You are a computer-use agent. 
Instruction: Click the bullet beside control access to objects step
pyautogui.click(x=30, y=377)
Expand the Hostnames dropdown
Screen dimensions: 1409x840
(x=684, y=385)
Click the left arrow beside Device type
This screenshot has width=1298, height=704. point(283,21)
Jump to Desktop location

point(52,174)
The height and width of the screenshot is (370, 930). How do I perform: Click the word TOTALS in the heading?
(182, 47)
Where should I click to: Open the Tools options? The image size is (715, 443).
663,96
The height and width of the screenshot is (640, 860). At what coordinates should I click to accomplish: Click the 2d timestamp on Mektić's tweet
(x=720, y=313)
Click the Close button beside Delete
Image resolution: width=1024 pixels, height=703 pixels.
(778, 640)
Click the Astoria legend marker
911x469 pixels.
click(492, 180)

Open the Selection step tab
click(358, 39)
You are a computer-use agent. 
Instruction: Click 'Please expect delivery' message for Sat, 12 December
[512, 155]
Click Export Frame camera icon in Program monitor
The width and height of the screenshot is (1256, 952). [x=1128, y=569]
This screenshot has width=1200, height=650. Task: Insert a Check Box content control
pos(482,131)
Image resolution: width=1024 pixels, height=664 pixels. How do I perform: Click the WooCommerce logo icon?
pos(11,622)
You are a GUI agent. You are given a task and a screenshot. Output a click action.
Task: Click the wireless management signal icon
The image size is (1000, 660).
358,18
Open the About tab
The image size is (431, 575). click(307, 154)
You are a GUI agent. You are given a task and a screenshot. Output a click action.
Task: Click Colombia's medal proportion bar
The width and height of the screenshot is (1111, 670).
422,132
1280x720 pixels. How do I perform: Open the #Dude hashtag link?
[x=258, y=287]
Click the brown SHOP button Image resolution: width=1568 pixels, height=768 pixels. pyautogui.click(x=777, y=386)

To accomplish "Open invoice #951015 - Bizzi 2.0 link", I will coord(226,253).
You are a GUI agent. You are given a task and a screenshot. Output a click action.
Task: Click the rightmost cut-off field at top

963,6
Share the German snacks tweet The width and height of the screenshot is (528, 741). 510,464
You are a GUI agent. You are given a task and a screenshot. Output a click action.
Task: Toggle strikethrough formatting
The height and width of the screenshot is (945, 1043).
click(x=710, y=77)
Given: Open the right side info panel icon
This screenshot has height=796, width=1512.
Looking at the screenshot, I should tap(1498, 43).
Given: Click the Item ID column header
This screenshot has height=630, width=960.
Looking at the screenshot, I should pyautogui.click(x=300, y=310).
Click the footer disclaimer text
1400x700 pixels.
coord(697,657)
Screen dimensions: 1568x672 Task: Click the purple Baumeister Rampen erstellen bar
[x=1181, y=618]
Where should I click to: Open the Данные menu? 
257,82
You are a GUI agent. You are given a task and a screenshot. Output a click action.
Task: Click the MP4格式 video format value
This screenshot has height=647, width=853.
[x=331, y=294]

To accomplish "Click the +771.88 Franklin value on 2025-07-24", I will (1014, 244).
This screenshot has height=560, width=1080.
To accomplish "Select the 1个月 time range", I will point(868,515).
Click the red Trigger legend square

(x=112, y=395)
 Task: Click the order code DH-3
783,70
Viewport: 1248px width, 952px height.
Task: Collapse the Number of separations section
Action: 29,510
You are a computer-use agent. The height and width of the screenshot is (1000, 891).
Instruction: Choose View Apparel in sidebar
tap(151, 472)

**WORK INSTRUCTION**
Could you give the data again, word for word?

**RESPONSE**
You are a computer-use agent. 
Instruction: Click the bullet beside control access to objects step
pyautogui.click(x=30, y=377)
Expand the Hostnames dropdown
Screen dimensions: 1409x840
(x=684, y=385)
Click the left arrow beside Device type
This screenshot has width=1298, height=704. point(283,21)
Jump to Desktop location

point(52,174)
The height and width of the screenshot is (370, 930). How do I perform: Click the word TOTALS in the heading?
(182, 47)
Where should I click to: Open the Tools options? The image size is (715, 443).
663,96
The height and width of the screenshot is (640, 860). At what coordinates should I click to accomplish: Click the 2d timestamp on Mektić's tweet
(x=720, y=313)
Click the Close button beside Delete
Image resolution: width=1024 pixels, height=703 pixels.
(778, 640)
Click the Astoria legend marker
911x469 pixels.
click(492, 180)

Open the Selection step tab
click(358, 39)
You are a computer-use agent. 
Instruction: Click 'Please expect delivery' message for Sat, 12 December
[512, 155]
Click Export Frame camera icon in Program monitor
The width and height of the screenshot is (1256, 952). [x=1128, y=569]
This screenshot has width=1200, height=650. Task: Insert a Check Box content control
pos(482,131)
Image resolution: width=1024 pixels, height=664 pixels. How do I perform: Click the WooCommerce logo icon?
pos(11,622)
You are a GUI agent. You are given a task and a screenshot. Output a click action.
Task: Click the wireless management signal icon
The image size is (1000, 660).
358,18
Open the About tab
The image size is (431, 575). click(307, 154)
You are a GUI agent. You are given a task and a screenshot. Output a click action.
Task: Click Colombia's medal proportion bar
The width and height of the screenshot is (1111, 670).
422,132
1280x720 pixels. How do I perform: Open the #Dude hashtag link?
[x=258, y=287]
Click the brown SHOP button Image resolution: width=1568 pixels, height=768 pixels. pyautogui.click(x=777, y=386)

To accomplish "Open invoice #951015 - Bizzi 2.0 link", I will coord(226,253).
You are a GUI agent. You are given a task and a screenshot. Output a click action.
Task: Click the rightmost cut-off field at top

963,6
Share the German snacks tweet The width and height of the screenshot is (528, 741). 510,464
You are a GUI agent. You are given a task and a screenshot. Output a click action.
Task: Toggle strikethrough formatting
The height and width of the screenshot is (945, 1043).
click(x=710, y=77)
Given: Open the right side info panel icon
This screenshot has height=796, width=1512.
Looking at the screenshot, I should tap(1498, 43).
Given: Click the Item ID column header
This screenshot has height=630, width=960.
Looking at the screenshot, I should pyautogui.click(x=300, y=310).
Click the footer disclaimer text
1400x700 pixels.
coord(697,657)
Screen dimensions: 1568x672 Task: Click the purple Baumeister Rampen erstellen bar
[x=1181, y=618]
Where should I click to: Open the Данные menu? 
257,82
You are a GUI agent. You are given a task and a screenshot. Output a click action.
Task: Click the MP4格式 video format value
This screenshot has height=647, width=853.
[x=331, y=294]

To accomplish "Click the +771.88 Franklin value on 2025-07-24", I will (1014, 244).
This screenshot has height=560, width=1080.
To accomplish "Select the 1个月 time range", I will point(868,515).
Click the red Trigger legend square

(x=112, y=395)
 Task: Click the order code DH-3
783,70
Viewport: 1248px width, 952px height.
Task: Collapse the Number of separations section
Action: 29,510
You are a computer-use agent. The height and width of the screenshot is (1000, 891).
Instruction: Choose View Apparel in sidebar
tap(151, 472)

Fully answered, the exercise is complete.